C'è qualcosa che accomuna praticamente tutti. Prima o poi capita di dire una frase fuori luogo, inciampare davanti a decine di persone, sbagliare un nome, dimenticare qualcosa di importante durante una presentazione o fare una figuraccia talmente imbarazzante da continuare a ripensarci anche dopo anni. In quei momenti ci sembra che il mondo intero ci stia osservando. Vorremmo diventare invisibili e siamo convinti che gli altri ricorderanno quella scena per sempre. La realtà, però, è molto diversa.

La psicologia conosce bene un fenomeno chiamato effetto riflettore o anche effetto spotlight (cui ho dedicato un apposito articolo). Tendiamo a credere che gli altri ci osservino molto più di quanto facciano realmente. Siamo così concentrati su noi stessi da immaginare di essere costantemente al centro dell'attenzione, quando invece la maggior parte delle persone è impegnata a pensare ai propri problemi, ai propri errori e alle proprie figuracce. Fate una prova. Ricordate perfettamente l'ultima brutta figura che avete fatto? Probabilmente sì. Ora provate a ricordare una figuraccia fatta da un vostro collega cinque anni fa. Difficile, vero? Ed è esattamente quello che succede anche agli altri con noi.

Ma allora perché queste situazioni ci fanno stare così male? Perché il cervello interpreta l'imbarazzo come un possibile rischio sociale. Per migliaia di anni essere esclusi dal gruppo significava avere meno possibilità di sopravvivere. Ancora oggi il nostro organismo reagisce come se una figuraccia fosse una minaccia reale: il cuore accelera, il viso arrossisce, aumenta l'adrenalina e ci sentiamo improvvisamente vulnerabili.

Eppure è proprio questo disagio a renderci più forti. Ogni brutta figura ci ricorda che non possiamo controllare tutto. Possiamo prepararci, studiare e fare del nostro meglio, ma ci sarà sempre qualcosa che sfuggirà ai nostri piani. Accettarlo significa sviluppare resilienza, cioè la capacità di affrontare gli imprevisti senza lasciarsi abbattere. C'è poi un altro aspetto curioso: le persone che non fanno mai brutte figure spesso non sono quelle più brave, ma quelle che evitano qualsiasi situazione in cui potrebbero sbagliare. Non parlano in pubblico, non fanno domande, non provano attività nuove e non rischiano. Così facendo, però, rinunciano anche a crescere.

Pensiamo a un bambino che impara a camminare. Cade decine di volte e nessuno considera quelle cadute un fallimento. Anzi, sappiamo che sono una parte inevitabile dell'apprendimento. Da adulti, invece, pretendiamo di imparare senza mai sbagliare. È una richiesta impossibile.

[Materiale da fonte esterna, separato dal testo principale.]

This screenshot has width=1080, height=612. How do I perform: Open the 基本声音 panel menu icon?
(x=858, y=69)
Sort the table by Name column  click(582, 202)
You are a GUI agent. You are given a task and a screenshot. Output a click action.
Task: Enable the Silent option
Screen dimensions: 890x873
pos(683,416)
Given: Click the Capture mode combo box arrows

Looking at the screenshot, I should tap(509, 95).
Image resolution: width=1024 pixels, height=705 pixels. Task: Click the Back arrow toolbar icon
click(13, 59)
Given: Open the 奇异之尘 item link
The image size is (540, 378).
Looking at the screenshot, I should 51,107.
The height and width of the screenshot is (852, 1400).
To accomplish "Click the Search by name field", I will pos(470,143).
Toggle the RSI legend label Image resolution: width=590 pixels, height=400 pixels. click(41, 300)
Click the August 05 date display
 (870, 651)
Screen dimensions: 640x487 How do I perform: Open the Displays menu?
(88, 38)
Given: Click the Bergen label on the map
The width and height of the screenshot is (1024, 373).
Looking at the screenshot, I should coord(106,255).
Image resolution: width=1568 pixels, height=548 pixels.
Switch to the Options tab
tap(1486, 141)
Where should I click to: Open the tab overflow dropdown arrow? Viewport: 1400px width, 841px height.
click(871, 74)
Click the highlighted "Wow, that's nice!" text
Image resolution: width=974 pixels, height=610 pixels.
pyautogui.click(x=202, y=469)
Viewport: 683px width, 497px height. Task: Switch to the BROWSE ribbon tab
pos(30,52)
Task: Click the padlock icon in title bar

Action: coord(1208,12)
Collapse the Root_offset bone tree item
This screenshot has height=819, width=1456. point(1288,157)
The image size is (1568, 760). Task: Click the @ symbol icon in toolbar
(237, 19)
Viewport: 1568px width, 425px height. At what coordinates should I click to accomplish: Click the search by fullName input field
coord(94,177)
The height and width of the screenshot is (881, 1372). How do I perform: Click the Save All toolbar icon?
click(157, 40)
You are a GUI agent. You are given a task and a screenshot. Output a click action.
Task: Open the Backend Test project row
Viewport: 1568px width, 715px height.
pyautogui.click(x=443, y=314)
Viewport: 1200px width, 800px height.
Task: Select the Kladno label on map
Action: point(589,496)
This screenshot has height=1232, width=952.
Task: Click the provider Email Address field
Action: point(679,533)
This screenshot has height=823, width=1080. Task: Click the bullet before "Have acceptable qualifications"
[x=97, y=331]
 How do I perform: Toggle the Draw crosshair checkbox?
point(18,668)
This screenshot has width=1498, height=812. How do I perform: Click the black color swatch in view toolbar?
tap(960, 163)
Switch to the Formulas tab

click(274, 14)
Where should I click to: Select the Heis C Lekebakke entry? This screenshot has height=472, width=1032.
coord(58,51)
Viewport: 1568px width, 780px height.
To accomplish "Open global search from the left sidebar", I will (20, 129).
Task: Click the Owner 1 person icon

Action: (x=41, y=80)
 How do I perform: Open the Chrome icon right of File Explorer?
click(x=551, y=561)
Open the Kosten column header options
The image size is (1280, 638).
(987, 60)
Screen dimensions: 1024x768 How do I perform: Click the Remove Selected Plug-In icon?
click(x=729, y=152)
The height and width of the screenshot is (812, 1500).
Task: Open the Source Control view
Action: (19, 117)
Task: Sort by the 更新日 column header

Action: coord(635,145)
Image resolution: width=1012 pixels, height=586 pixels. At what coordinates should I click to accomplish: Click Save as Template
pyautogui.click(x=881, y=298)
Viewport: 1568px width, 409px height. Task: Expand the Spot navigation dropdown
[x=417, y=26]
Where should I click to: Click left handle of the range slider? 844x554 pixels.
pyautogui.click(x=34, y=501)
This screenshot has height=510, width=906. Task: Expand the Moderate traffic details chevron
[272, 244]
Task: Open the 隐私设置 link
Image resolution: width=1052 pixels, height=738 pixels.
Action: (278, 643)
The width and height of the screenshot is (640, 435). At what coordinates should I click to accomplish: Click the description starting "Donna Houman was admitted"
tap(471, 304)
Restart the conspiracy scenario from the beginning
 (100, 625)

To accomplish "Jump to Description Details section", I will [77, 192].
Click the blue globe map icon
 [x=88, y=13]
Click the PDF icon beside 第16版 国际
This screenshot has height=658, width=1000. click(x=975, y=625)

Negli anni Sessanta lo psicologo Elliot Aronson descrisse un fenomeno molto interessante, noto come effetto Pratfall. Scoprì che una persona molto competente, dopo aver commesso un piccolo errore o una lieve figuraccia, veniva spesso percepita come più simpatica e più umana rispetto a qualcuno che appariva perfetto. Naturalmente questo vale per errori normali, non per comportamenti gravi, ma il principio resta affascinante: una piccola imperfezione può renderci più vicini agli altri.

Forse è proprio qui che sta la differenza tra una persona sicura e una insicura. Non nel numero di figuracce che ha collezionato, ma nel modo in cui le interpreta. Chi è molto insicuro vede ogni errore come la prova di non essere abbastanza. Chi è più consapevole lo considera semplicemente una tappa del percorso. Con il tempo, infatti, molte delle figuracce che oggi ci fanno arrossire diventano aneddoti divertenti da raccontare agli amici. Quelle che sembravano tragedie si trasformano in ricordi che fanno sorridere.

Forse il problema non è evitare le brutte figure, ma credere che non dovrebbero mai accadere. Ogni volta che decidiamo di metterci in gioco accettiamo anche la possibilità di sbagliare. Ed è proprio lì che inizia la crescita. Paradossalmente, chi non ha una collezione di figuracce da raccontare probabilmente non ha nemmeno una collezione di esperienze davvero significative. Perché vivere cercando continuamente di evitare l'imbarazzo significa rinunciare anche a molte delle occasioni che ci rendono più forti, più liberi e più consapevoli.